SHORT PROBLEM
Convert the records from the line containing "Given: Click thumbs up on first agent reply" up to and including the line containing "Looking at the" into a JSON list of strings, one string per line, with blank lines omitted. Leave the pictures out of the list.

INFORMATION GIVEN
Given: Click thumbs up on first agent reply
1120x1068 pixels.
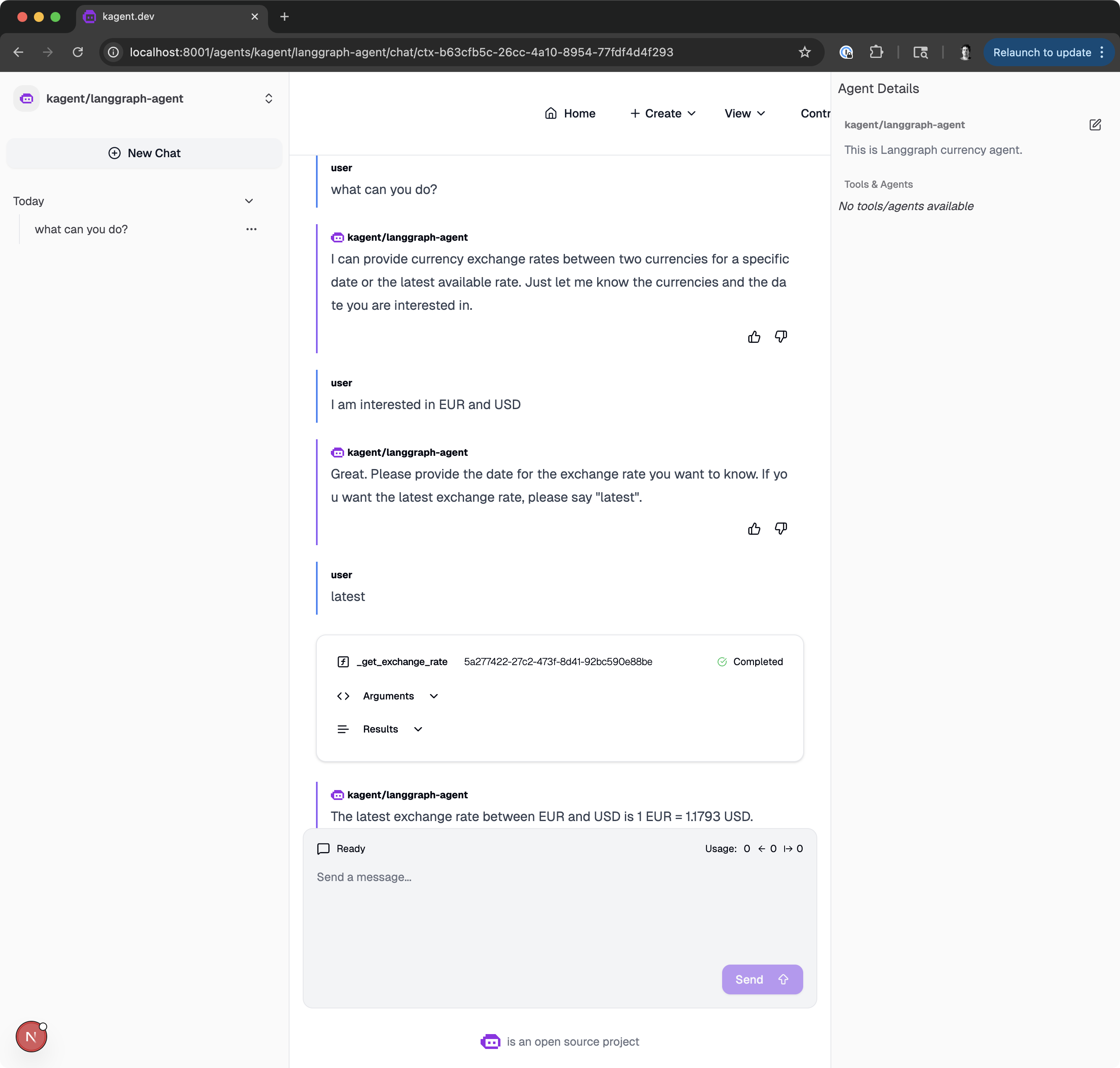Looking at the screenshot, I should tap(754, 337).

---

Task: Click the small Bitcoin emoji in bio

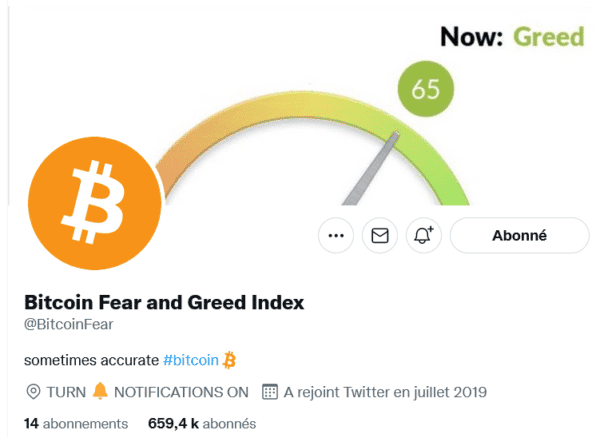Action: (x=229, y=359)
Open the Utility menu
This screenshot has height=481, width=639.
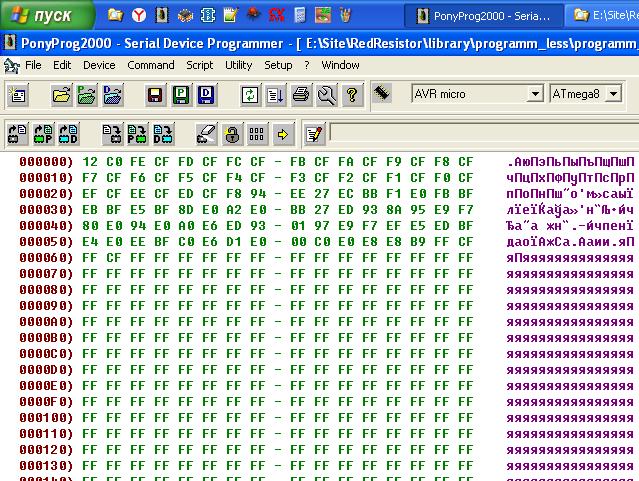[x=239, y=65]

SOLUTION
[
  "Given: Click thumbs up on first agent reply",
  "1120x1068 pixels.",
  "Looking at the screenshot, I should tap(754, 337)."
]